In order to maximize natural light while adhering to sustainable design features, detailed 3-D models, sun path studies, building sections, and energy analysis models were developed and analyzed to inform the final design configuration of the west façade shading system and glazing. The design solution creates a carefully designed, glazed west-facing façade which allows very controlled, diffused natural daylight directly into the circulation atrium and deeply into the lab, office, and interaction spaces beyond.

The interior spaces were designed with extensive interior glazing to display the advanced laboratory technology and innovation that is central to Roche’s business success and corporate culture, as well as to allow for the deep penetration of natural light. The Design Team combined very clean, European modernist materials and furnishings with a warm palette of neutral hues and accent colors rooted in the native Indiana landscape.

As the result of the client’s tech-based culture and high design aspirations, the design team employed a rigorous, multidisciplinary, sustainable design approach to create an uplifting, technologically advanced facility that inspires its scientific staff and expresses its culture of scientific innovation.

The Langston

The Langston features over 370 apartments in nine buildings and was the largest residential project built in Cleveland in over 30 years.

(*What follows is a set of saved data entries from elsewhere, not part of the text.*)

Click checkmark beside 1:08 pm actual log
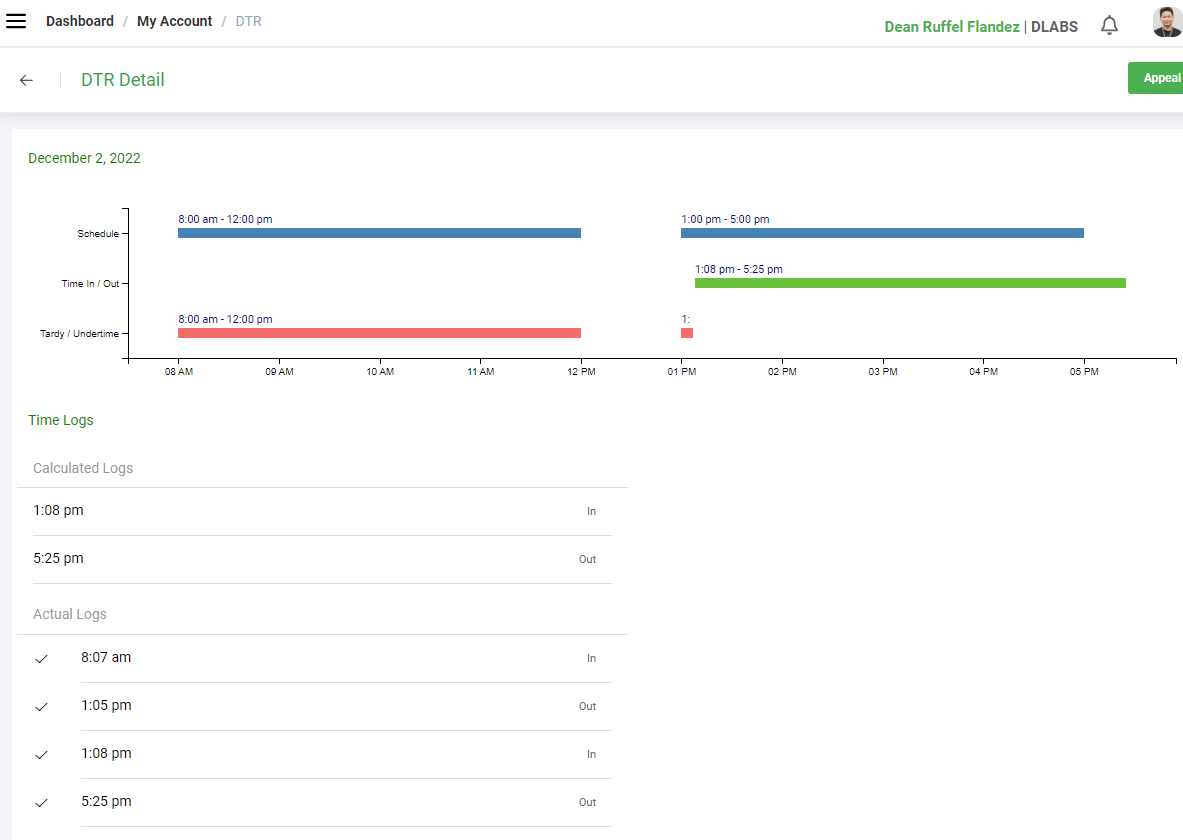[x=41, y=755]
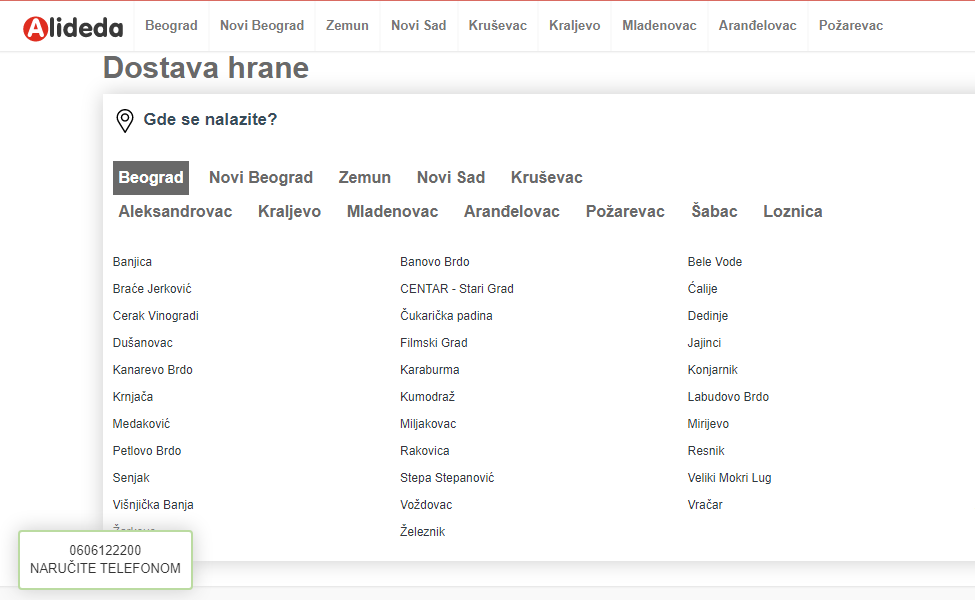Open Kruševac in top navigation bar
The height and width of the screenshot is (600, 975).
point(497,26)
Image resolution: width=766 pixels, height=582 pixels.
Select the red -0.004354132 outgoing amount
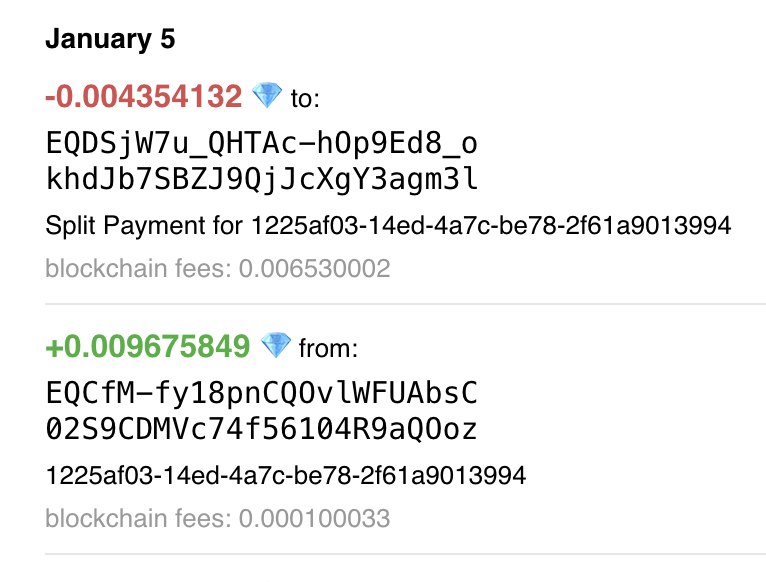(144, 96)
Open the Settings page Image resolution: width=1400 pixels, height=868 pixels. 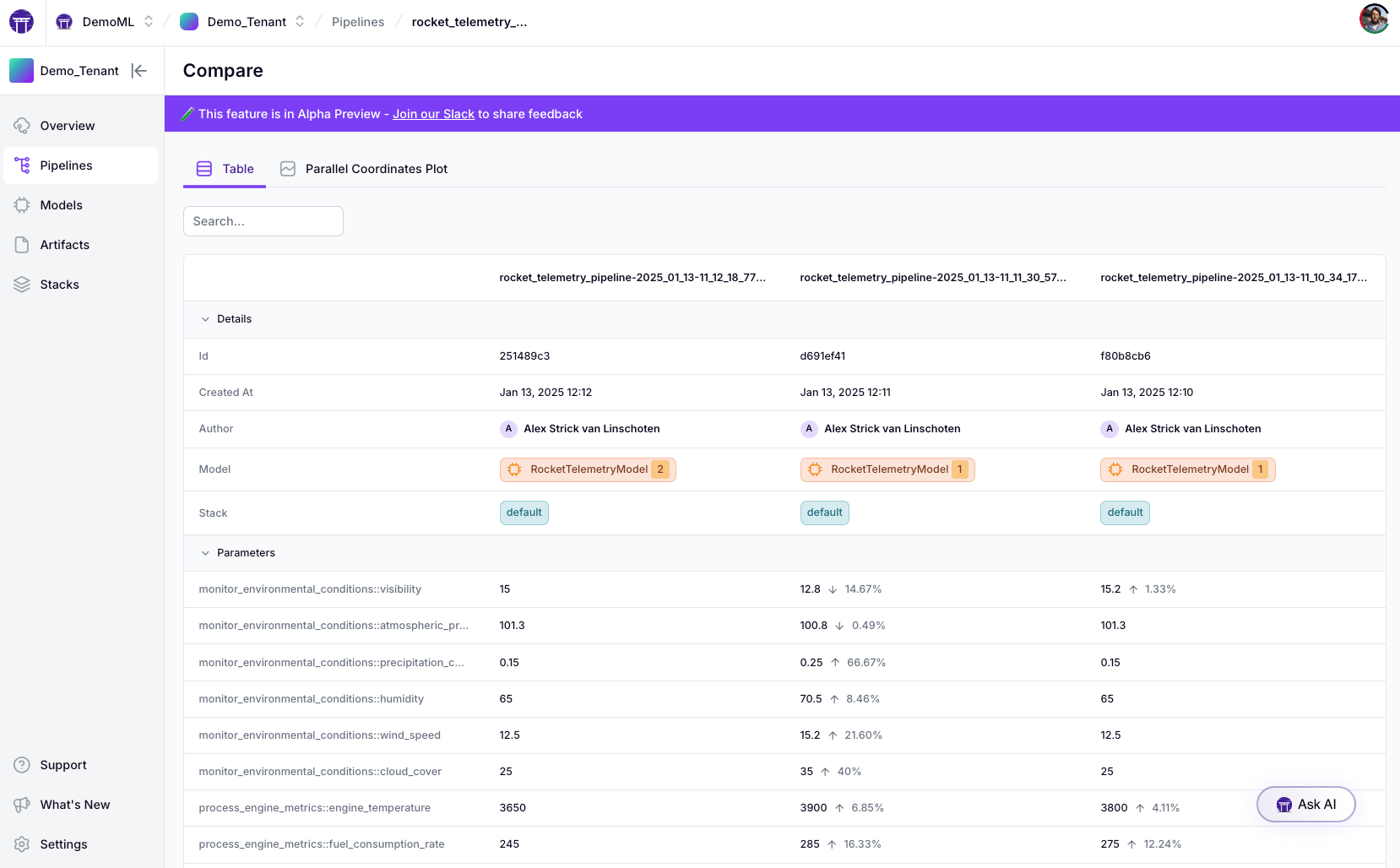(x=63, y=844)
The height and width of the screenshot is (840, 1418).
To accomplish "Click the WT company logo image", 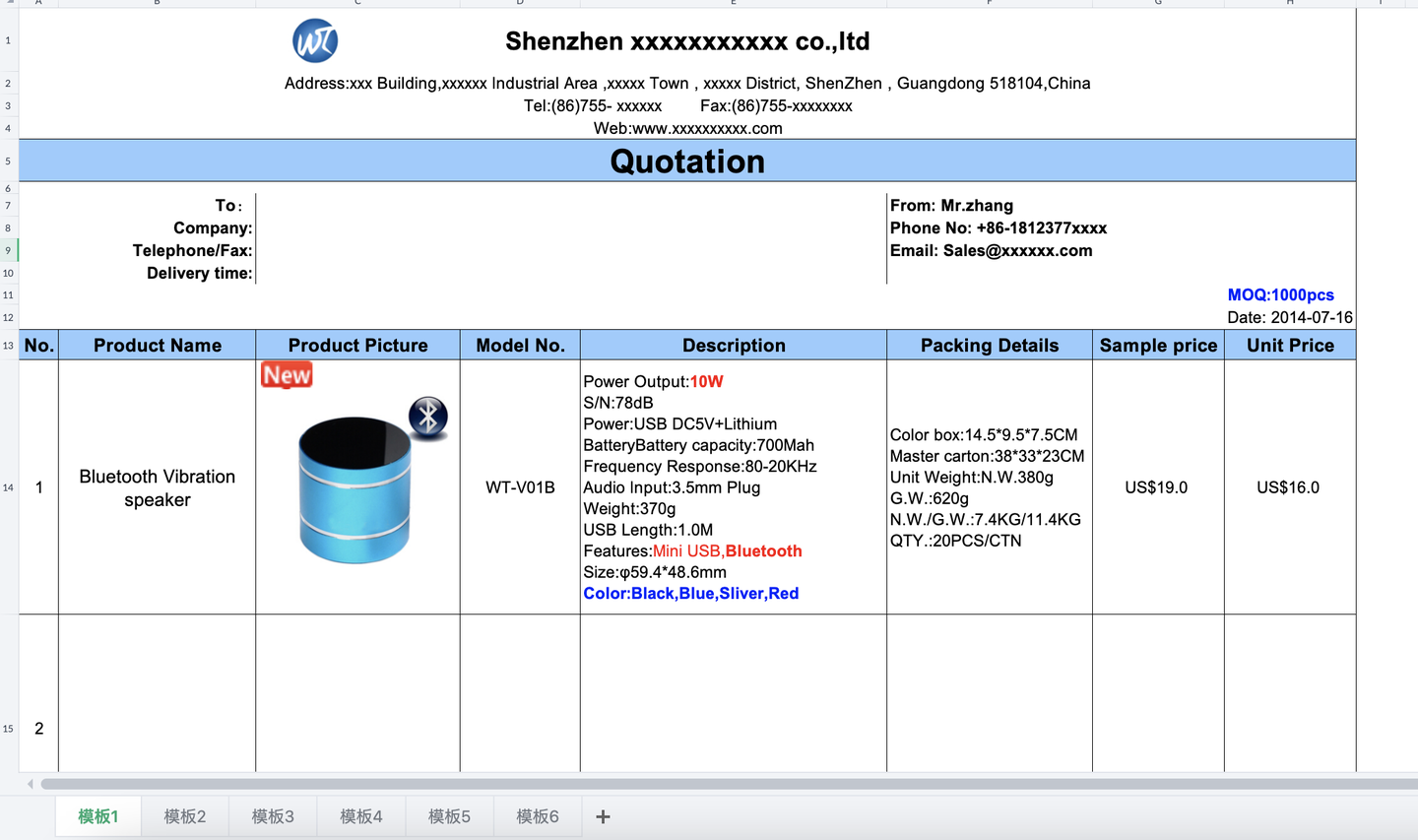I will click(x=315, y=40).
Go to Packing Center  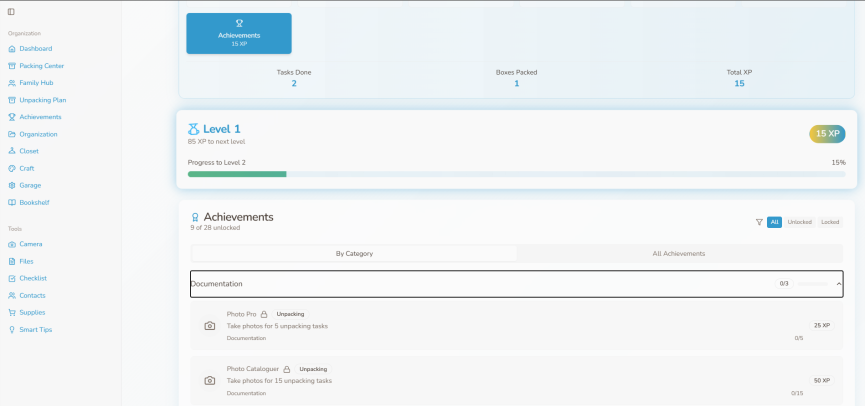click(41, 66)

With a prime location, the Langston captures the best student-focused amenities, providing easy access to campus, restaurants, shops, and nightlife. The Langston consists of multiple buildings for 1,2,3, and 4 bedroom apartments as well as retail and parking space.

The upscale, contemporary apartments are spacious, with open layouts and amenities such as modern kitchens with stainless steel and black appliances, walk-in closets, and private, attached bathrooms. Additionally, the apartment buildings have built-in study areas, an in-home laundry facility, private conference rooms, and a top-of-the-line fitness and training facility.

Building A is a four-story building with 10 units per floor and 40 total units. Building B is a four-story building with 14 housing units per floor for a total of 56 units. Building C is a five-story building with retail on the first floor and four stories of housing units above that are comprised of 11 units per floor for a total of 44 units. Buildings D, E, F, G, H, and I are four-story buildings with 25 housing units each.

Lebanon Public Safety

CSO worked closely with representatives of the City of Lebanon, and the Lebanon Fire Department to design this new public safety building and fire station to serve the south side of Lebanon, Indiana.

The one-story, 17,133 square foot, 4-bay fire station can accommodate 12 fire fighters along with Emergency Medical Service staff and has 8 apparatus positions. The exterior is a very modern design that uses precast concrete and curtainwall as the primary materials. A large community room has also been provided for use by the public.